Scientists have developed an innovative method of controlling a range of damaging crop diseases using native, beneficial soil bacteria.
The agri-tech innovation hopes to give farmers a way to reduce the cost and environmental damage caused by the chemical treatments currently in use to control crop diseases.
The John Innes Centre team isolated and tested hundreds of strains of Pseudomonas bacteria from the soil of a commercial potato field, and then sequenced the genomes of 69 of these strains.
By comparing the genomes of those strains shown to suppress pathogen activity with those that did not, the team were able to identify a key mechanism in some of the strains that protected the potato crop from harmful disease-causing bacteria.
Then using a combination of chemistry, genetics and plant infection experiments they showed that the production of small molecules called cyclic lipopeptides is important to the control of potato scab, a bacterial disease that causes major losses to potato harvests.
These small molecules have an antibacterial effect on the pathogenic bacteria that cause potato scab, and they help the protective Pseudomonas move around and colonise the plant roots.
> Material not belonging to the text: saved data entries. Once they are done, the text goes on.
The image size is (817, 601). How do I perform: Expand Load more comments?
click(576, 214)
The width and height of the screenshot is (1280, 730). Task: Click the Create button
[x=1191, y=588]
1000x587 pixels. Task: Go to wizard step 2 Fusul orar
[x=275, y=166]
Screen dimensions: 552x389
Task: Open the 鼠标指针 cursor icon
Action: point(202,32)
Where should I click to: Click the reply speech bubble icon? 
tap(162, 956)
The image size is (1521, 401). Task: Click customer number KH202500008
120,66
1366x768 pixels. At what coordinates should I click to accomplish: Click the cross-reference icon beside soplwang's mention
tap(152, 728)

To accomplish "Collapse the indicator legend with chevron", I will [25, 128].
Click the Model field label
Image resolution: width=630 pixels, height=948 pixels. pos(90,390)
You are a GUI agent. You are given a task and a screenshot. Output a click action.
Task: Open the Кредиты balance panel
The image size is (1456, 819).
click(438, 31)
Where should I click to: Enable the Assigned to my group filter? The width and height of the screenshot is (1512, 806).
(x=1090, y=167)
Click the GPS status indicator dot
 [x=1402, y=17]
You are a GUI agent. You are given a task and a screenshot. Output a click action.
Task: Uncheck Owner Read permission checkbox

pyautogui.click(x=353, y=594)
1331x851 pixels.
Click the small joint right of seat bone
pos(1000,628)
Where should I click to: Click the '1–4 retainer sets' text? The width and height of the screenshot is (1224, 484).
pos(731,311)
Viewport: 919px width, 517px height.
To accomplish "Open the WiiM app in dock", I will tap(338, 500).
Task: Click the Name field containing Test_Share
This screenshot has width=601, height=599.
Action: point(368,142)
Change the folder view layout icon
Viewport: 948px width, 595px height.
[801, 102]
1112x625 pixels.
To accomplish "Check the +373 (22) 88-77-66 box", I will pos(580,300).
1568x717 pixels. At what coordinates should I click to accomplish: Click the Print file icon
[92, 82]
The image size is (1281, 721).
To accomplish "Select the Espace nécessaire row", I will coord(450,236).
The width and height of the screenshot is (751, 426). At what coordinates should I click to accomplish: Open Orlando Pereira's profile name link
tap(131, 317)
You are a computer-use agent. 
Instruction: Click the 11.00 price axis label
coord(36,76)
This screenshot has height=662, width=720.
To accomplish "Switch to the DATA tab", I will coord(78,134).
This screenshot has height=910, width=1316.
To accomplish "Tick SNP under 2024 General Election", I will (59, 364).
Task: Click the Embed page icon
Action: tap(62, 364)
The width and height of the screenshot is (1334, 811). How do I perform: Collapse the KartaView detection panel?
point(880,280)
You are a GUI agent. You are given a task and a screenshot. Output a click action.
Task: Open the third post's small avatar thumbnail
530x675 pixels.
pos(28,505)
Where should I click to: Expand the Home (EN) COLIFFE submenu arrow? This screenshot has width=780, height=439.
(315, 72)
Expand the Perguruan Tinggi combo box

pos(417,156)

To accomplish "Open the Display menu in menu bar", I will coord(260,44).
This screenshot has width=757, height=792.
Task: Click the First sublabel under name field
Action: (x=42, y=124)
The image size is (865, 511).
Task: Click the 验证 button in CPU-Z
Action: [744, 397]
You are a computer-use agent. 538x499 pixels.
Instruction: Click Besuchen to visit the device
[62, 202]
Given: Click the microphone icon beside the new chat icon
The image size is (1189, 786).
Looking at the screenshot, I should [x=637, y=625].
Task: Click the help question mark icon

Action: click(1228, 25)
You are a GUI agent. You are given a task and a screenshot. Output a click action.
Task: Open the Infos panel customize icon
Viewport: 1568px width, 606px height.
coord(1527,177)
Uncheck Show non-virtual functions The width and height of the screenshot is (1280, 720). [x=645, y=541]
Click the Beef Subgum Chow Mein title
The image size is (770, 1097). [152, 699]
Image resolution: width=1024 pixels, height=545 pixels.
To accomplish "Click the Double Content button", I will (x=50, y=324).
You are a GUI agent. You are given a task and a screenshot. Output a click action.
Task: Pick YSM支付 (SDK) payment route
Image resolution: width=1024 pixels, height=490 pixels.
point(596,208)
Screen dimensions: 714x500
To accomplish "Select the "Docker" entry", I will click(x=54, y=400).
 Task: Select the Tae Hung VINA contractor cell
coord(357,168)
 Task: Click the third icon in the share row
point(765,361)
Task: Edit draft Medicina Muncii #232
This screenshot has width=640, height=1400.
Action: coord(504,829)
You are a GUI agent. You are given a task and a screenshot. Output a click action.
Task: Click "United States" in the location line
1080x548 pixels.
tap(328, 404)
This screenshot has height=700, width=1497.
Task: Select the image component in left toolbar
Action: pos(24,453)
The experiments also showed that irrigation causes substantial changes to the genetically diverse Pseudomonas population in the soil.
First author of the study, Dr Alba Pacheco-Moreno said: "By identifying and validating mechanisms of potato pathogen suppression we hope that our study will accelerate the development of biological control agents to reduce the application of chemical treatments which are ecologically damaging.
“The approach we describe should be applicable to a wide range of plant diseases because it is based on understanding the mechanisms of action that are important for biological control agents,” she added.
The study, which appears in eLife, proposes a method by which researchers can screen the microbiome of virtually any crop site, and take into account varying soil, agronomic and environmental conditions.
By exploiting advances in high-speed genetic sequencing, the method can screen the soil microbiome for therapeutic bacteria and work out which molecules are being produced to suppress pathogenic bacteria.
They can also show how these beneficial bugs are affected by agronomic factors such as soil type and irrigation.
The next step for the new approach is to put the beneficial bugs back into the same field in greater numbers or in cocktails of mixed strains as a soil microbiome boosting treatment.